I am sorry if I am in the wrong forum, but do any of you know of a computer program / app / whatever that can do these?:-
(1) Compose music (classical-type, not pop music), i.e. act as a composer, after the user has supplied information about the sort of music that he wants (sonata movement, march, etc), themes, length, musical instruments to use, etc.
(2) Output it on a computer file as a computer-readable full-score.
(3) Output that full-score as a computer graphics file in the usual sheet music format.
(4) Output that music on a computer sound file as if played by a reasonable-quality musician or band or orchestra.


----------



## KenOC (Mar 7, 2011)

Well, to go back to the beginning. Mozart invented a musical composition method using dice and pre-determined music phrases It can be computerized, and has in fact been so.

http://sunsite.univie.ac.at/Mozart/dice/


----------



## MarkW (Feb 16, 2015)

The bigger question is: Why would you want such a thing?


----------



## Red Terror (Dec 10, 2018)

It may happen (provided we don’t kill each other first) but we’re still a long way from this. Thus far, computer compositions have failed to impress.


----------



## MarkW (Feb 16, 2015)

The problem iis, any computer-produced artwork (music, art, play, novel . . .) is subject to its programming, making the programmer the real artist. Or it's dependent on the existing works fed into it as examples -- making the result, at best a pastiche (or another aria from Salambo).

(In the early days of personal computers, I conceived of, but ultimately never wrote, a story about a man who spent evenings in his basement, compulsively coding and feeding into his computer, sequentially, the works of Beethoven, in the hopes it could generate a new one. A process the would have to fail because Beethoven's developement was wildly non-linear, and there was no way to predict what direction his experiments would take him in next.)


----------



## BachIsBest (Feb 17, 2018)

MarkW said:


> Or it's dependent on the existing works fed into it as examples -- making the result, at best a pastiche (or another aria from Salambo).

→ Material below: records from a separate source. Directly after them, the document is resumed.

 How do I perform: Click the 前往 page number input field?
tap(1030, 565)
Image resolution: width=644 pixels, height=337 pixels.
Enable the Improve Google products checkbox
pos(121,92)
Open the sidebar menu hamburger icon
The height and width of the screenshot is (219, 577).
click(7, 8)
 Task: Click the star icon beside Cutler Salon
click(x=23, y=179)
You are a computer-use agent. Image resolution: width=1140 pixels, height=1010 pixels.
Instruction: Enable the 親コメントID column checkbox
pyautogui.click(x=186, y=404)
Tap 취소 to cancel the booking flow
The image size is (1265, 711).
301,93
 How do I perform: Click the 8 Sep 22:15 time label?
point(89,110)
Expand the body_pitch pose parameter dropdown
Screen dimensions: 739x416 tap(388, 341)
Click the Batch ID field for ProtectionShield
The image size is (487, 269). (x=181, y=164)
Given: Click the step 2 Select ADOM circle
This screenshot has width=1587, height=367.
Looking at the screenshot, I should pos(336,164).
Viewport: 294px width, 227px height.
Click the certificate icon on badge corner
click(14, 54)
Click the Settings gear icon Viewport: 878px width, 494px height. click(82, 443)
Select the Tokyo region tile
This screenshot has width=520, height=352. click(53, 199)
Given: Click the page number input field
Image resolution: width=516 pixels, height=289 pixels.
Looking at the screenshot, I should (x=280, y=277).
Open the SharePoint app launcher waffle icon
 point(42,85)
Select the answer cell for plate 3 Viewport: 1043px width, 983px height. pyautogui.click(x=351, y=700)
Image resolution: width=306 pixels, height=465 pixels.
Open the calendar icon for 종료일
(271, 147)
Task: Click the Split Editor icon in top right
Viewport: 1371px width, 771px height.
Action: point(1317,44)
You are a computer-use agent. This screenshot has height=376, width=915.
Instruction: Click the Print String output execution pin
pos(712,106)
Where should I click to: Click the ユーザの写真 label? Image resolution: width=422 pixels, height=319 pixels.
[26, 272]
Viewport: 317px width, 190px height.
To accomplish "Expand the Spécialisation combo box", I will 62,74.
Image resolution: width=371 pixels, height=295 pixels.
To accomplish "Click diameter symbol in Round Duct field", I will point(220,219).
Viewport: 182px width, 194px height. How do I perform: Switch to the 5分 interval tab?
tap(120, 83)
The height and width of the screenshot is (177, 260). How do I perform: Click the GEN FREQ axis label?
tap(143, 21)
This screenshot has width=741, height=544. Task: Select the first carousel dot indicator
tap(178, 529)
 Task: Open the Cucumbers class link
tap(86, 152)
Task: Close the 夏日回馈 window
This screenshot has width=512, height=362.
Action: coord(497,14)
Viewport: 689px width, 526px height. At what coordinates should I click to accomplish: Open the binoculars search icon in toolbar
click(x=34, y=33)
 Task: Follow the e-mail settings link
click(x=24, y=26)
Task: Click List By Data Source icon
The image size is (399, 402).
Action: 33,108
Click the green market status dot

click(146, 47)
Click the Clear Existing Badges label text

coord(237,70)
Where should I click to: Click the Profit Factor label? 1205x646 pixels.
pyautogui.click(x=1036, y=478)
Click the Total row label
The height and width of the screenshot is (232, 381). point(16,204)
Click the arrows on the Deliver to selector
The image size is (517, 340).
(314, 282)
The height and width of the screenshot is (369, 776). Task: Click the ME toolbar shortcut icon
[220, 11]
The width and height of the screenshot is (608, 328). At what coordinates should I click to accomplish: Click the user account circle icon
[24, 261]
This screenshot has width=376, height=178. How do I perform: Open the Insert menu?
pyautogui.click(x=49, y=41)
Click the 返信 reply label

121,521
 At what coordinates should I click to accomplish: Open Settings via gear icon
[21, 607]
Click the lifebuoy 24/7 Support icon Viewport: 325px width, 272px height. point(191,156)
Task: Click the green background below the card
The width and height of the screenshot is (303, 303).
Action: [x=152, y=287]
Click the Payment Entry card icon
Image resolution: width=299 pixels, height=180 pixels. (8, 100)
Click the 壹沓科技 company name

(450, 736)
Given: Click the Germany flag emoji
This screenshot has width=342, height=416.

I'm not sure this is correct for two reasons. First, computer programs could certainly produce things that are an amalgamation of styles which I'm not sure could be truly classified as a pastiche. Second, machine learning programs especially often surprise us. They pick up trends and styles that no human could possibly pick up and can produce truly unexpected results. Ultimately this starts leading into really fuzzy philosophical grounds and trying to classify what is truly derivative and what is original.


----------



## MarkW (Feb 16, 2015)

Bach. . .

I probably don't doubt that you could plug in 100 Haydn symphonies, or 100 Vivaldi violin concerti, and come up with something that would fool a lot of people -- maybe something that could plausibly imitate Stravinsky or R. Strauss -- but I do think there are composers who would baffle at least the next couple of generations of computers. (At least, I hope so. )


----------



## KenOC (Mar 7, 2011)

I suspect things will go a different direction. Computers will compose music that we hear directly (via those famous implants). The implants will also measure our glandular responses and send that information back to the computer. Over time, the computer will learn exactly what techniques, rhythms, tunes, timbres, and so forth elicit the target responses. And this without ever hearing a note written by any historical composer.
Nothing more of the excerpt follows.